◆ **PASSAGE**
More symptomatic.The most typical symptoms are respiratory, like dry coughs, sore throat, and fever. Leis says other symptoms like diarrhea are quite uncommon. “What’s challenging is those symptoms may be absent and will develop after a few days,” he says. “People can have really mild symptoms and then progress to the more classic respiratory symptoms.”

Localized infection without pneumonia. The next subset of patients have all of the above symptoms including localized infection to the upper respiratory tract without any pneumonia. This was the case with the second patient who was confirmed at Sunnybrook this week.

Infection with pneumonia. There are patients who develop a lower respiratory tract infection — i.e., pneumonia — but symptoms are still clearly very mild. Even though chest X-rays look significantly abnormal, they don’t feel shortness of breath, don’t require supplemental oxygen or any real any intervention. Leis says the first patient in Canada was the “perfect example” of this type of patient. “Although he was already on the spectrum of more severe disease, in the end, he did well for himself and the self-limited pneumonia got better on its own without requiring much medical intervention,” he says.

◆ **RECORDED INFORMATION**
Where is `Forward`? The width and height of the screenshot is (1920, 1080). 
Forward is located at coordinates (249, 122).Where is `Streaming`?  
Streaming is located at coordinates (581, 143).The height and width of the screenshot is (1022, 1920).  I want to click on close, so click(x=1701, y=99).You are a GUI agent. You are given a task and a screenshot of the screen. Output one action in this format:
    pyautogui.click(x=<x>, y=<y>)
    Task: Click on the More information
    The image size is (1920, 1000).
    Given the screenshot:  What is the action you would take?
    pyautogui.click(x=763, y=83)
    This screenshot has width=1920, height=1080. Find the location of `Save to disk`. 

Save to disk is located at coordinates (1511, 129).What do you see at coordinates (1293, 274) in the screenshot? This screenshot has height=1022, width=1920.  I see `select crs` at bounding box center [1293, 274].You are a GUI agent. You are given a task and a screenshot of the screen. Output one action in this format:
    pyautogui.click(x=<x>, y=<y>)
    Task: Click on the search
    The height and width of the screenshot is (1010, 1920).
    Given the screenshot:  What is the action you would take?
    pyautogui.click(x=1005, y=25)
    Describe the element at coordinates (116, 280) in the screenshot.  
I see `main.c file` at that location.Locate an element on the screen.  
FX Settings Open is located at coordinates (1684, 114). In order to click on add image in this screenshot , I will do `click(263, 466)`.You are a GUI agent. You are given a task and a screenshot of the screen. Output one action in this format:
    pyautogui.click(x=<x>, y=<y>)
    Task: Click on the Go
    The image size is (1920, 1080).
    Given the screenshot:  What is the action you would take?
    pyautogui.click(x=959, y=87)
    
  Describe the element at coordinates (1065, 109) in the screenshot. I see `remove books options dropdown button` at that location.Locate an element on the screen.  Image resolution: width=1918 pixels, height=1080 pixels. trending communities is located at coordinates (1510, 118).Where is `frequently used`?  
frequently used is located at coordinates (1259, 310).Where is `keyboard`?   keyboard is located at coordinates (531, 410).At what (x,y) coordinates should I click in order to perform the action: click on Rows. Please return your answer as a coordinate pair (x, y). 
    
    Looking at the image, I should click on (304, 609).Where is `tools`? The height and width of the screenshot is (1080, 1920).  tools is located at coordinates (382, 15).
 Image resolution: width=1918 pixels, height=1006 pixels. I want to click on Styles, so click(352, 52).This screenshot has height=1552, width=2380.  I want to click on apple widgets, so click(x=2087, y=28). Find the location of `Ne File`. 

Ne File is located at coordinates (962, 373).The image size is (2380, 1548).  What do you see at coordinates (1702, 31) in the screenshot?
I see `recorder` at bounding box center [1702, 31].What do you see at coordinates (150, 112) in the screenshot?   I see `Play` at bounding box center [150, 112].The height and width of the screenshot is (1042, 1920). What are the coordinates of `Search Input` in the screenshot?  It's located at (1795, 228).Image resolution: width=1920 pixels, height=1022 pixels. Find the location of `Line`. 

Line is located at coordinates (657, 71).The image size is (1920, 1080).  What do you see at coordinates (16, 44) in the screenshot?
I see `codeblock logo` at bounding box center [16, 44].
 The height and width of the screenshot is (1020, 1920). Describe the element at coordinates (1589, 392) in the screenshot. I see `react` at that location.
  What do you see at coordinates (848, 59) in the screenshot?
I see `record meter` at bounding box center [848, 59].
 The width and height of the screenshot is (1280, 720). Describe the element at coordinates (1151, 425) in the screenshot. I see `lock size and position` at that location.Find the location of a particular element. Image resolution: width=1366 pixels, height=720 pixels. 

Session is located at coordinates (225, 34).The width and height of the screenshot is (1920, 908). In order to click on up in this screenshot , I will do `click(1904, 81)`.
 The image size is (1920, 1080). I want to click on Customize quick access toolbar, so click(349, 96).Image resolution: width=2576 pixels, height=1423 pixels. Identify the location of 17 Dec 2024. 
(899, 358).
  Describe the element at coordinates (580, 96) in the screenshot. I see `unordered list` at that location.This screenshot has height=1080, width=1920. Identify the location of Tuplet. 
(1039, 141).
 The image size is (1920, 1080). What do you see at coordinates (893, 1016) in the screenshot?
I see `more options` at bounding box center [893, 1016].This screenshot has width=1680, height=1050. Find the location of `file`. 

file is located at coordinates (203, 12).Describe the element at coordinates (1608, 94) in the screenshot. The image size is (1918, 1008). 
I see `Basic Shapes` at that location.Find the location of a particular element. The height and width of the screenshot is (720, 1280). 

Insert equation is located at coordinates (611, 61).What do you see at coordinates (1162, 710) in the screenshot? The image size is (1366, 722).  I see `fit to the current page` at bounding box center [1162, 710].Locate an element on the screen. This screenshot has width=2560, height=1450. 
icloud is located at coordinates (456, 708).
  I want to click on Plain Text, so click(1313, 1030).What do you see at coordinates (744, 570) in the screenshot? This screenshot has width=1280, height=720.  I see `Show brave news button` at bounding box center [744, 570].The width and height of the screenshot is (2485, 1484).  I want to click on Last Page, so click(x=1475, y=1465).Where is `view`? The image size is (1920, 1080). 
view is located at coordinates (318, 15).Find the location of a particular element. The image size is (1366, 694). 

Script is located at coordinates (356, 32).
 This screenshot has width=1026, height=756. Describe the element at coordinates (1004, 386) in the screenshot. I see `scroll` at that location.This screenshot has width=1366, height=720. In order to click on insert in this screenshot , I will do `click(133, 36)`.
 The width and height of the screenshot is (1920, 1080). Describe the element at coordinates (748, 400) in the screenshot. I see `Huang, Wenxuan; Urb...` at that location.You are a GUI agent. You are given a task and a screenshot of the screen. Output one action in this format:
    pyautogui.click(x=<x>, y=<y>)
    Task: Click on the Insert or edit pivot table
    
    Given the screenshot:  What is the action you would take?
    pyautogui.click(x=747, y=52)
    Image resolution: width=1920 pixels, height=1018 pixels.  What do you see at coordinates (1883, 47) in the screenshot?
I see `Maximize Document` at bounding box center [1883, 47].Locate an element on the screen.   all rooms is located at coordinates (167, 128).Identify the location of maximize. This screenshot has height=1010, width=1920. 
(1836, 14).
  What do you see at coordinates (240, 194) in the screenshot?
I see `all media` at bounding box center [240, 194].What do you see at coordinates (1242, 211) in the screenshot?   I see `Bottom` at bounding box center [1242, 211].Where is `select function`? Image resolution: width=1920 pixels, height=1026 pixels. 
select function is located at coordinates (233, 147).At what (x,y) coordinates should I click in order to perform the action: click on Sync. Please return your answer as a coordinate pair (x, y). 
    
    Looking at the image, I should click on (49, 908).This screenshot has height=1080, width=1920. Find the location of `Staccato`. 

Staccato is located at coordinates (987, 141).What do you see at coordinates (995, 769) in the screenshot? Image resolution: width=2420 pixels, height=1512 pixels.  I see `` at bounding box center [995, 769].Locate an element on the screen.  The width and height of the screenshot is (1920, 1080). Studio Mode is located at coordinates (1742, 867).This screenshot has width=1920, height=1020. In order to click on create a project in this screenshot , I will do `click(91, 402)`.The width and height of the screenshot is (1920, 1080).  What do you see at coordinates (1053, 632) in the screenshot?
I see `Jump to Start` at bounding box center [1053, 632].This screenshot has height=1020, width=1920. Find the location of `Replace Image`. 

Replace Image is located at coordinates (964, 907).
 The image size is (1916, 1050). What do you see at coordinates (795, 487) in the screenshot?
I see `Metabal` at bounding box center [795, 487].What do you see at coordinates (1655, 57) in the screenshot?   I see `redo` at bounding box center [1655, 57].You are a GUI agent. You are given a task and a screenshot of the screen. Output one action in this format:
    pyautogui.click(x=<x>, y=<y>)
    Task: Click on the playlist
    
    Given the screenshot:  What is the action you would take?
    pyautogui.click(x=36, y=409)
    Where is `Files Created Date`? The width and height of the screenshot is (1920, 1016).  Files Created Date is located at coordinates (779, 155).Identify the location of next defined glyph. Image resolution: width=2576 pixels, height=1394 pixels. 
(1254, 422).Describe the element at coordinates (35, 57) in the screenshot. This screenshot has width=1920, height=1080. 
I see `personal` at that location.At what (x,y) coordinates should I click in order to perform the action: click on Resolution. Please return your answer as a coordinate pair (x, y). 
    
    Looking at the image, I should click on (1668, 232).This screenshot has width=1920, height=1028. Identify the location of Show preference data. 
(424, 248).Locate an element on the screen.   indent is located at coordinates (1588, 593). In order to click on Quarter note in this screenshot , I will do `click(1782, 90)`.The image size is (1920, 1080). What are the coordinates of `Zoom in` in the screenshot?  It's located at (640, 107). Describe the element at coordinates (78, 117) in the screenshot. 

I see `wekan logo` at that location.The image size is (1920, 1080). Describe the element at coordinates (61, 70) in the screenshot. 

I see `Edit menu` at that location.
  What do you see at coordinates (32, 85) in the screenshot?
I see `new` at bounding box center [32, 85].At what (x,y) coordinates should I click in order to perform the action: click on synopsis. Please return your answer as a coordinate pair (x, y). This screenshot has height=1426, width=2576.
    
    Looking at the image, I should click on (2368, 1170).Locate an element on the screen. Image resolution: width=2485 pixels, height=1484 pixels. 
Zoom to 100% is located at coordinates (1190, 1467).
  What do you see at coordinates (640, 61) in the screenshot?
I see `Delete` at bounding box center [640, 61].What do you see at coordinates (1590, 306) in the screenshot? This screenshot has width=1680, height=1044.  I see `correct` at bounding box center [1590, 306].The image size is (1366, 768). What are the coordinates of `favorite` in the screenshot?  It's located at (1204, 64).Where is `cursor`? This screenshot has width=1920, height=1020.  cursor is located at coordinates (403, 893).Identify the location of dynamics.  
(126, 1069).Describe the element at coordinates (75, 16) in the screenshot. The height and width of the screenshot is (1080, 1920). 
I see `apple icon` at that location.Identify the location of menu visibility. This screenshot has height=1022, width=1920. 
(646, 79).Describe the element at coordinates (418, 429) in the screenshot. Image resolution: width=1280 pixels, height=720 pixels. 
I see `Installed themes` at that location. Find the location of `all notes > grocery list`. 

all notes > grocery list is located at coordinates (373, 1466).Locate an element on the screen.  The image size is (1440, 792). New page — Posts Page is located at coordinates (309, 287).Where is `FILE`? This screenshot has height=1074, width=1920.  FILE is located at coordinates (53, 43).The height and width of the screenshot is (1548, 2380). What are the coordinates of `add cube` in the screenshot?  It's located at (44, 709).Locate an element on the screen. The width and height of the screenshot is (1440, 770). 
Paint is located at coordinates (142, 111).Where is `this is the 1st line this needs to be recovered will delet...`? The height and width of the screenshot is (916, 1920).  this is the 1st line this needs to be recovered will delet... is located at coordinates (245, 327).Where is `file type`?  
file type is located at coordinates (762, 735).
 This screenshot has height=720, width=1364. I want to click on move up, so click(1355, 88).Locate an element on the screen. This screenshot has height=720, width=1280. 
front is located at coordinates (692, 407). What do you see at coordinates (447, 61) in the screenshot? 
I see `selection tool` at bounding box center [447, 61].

◆ **WORK ORDER 1**
Print everything from "More symptomatic.The most" down to "Sunnybrook this week." in the symptoms passage.
◆ **WORK ORDER 2**
Answer these questions using the symptoms passage.
(a) Which symptom does Leis call quite uncommon?
(b) Where was the second patient confirmed?
(c) Whom does Leis call the "perfect example" of a patient with pneumonia but very mild symptoms?
◆ **WORK ORDER 3**
List every heading that opens a paragraph in the symptoms passage.

◆ **WRITTEN ANSWER 1**
More symptomatic.The most typical symptoms are respiratory, like dry coughs, sore throat, and fever. Leis says other symptoms like diarrhea are quite uncommon. “What’s challenging is those symptoms may be absent and will develop after a few days,” he says. “People can have really mild symptoms and then progress to the more classic respiratory symptoms.”

Localized infection without pneumonia. The next subset of patients have all of the above symptoms including localized infection to the upper respiratory tract without any pneumonia. This was the case with the second patient who was confirmed at Sunnybrook this week.

◆ **WRITTEN ANSWER 2**
(a) Diarrhea.
(b) At Sunnybrook.
(c) The first patient in Canada.

◆ **WRITTEN ANSWER 3**
More symptomatic
Localized infection without pneumonia
Infection with pneumonia